» **Aim of the task**
Review the material and extract every line in which the word "Fifth" occurs.

» **Available data**
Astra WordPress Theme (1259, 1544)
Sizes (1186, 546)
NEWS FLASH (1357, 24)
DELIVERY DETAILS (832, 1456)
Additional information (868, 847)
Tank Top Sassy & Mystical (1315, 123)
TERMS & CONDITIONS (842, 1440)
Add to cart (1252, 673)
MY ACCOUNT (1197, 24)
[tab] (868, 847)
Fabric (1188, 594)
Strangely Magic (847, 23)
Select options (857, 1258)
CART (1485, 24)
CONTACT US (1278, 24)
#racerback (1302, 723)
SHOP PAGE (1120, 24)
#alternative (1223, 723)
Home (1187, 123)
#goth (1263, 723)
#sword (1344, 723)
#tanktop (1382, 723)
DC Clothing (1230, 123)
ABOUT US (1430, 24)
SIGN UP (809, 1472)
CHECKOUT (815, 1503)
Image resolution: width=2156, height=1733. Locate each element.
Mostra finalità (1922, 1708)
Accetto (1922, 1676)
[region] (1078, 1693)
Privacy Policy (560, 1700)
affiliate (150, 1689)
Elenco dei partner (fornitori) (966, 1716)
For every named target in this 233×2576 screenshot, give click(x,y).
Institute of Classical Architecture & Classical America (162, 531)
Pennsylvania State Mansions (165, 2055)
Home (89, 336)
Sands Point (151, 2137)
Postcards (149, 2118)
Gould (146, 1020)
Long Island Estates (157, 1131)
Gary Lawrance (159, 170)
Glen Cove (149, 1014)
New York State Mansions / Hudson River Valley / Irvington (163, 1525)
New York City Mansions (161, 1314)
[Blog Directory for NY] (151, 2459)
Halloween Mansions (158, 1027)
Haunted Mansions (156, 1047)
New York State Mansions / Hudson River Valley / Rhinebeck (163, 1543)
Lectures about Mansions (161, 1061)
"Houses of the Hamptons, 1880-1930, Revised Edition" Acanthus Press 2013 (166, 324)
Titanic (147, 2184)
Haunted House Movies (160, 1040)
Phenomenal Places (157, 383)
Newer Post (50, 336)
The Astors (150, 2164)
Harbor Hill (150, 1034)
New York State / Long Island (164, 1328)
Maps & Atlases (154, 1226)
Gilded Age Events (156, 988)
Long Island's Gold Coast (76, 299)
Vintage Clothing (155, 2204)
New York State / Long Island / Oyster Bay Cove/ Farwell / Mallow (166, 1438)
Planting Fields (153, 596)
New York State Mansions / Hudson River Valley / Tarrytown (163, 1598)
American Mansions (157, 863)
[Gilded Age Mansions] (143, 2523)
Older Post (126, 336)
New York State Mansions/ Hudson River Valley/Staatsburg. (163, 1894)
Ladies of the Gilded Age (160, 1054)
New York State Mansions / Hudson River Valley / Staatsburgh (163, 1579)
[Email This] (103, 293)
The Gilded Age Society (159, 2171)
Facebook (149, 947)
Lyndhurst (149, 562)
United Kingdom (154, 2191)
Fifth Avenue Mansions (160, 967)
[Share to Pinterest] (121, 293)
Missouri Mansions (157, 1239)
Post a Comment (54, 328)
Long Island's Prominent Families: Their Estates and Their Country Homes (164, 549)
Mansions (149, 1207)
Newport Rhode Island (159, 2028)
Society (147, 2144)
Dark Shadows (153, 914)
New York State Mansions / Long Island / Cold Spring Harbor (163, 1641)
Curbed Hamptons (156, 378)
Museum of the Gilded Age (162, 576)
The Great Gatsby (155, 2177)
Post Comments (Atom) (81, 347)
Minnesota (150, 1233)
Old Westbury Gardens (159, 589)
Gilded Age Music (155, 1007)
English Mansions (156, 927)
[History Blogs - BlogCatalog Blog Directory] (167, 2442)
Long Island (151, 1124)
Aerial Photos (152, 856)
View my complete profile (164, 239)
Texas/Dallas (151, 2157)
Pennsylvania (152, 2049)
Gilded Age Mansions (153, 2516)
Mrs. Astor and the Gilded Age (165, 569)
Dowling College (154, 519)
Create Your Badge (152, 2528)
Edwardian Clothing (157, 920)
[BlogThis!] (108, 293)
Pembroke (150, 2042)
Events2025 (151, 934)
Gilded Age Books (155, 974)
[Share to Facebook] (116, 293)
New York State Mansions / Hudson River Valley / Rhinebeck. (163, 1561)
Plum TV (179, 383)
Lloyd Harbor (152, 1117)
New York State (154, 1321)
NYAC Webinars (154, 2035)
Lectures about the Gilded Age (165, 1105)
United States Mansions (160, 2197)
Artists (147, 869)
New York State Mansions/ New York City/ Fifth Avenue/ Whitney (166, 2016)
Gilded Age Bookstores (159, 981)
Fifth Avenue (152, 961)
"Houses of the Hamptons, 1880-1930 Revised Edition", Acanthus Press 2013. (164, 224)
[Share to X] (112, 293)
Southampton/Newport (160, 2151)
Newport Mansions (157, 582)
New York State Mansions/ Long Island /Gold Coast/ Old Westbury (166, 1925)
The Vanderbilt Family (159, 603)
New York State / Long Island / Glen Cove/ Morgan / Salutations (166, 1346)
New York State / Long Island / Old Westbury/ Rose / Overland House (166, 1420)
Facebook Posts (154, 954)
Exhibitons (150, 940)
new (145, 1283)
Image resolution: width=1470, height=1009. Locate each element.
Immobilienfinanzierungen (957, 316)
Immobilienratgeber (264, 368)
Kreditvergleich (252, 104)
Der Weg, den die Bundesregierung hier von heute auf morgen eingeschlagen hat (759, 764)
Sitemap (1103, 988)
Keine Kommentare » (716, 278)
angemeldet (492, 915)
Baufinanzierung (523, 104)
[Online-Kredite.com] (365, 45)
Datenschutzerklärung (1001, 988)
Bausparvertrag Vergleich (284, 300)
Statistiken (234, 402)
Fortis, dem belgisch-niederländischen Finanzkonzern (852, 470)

» **Answer box**
Fifth Avenue Mansions (160, 967)
New York State Mansions/ New York City/ Fifth Avenue/ Whitney (166, 2016)
Fifth Avenue (152, 961)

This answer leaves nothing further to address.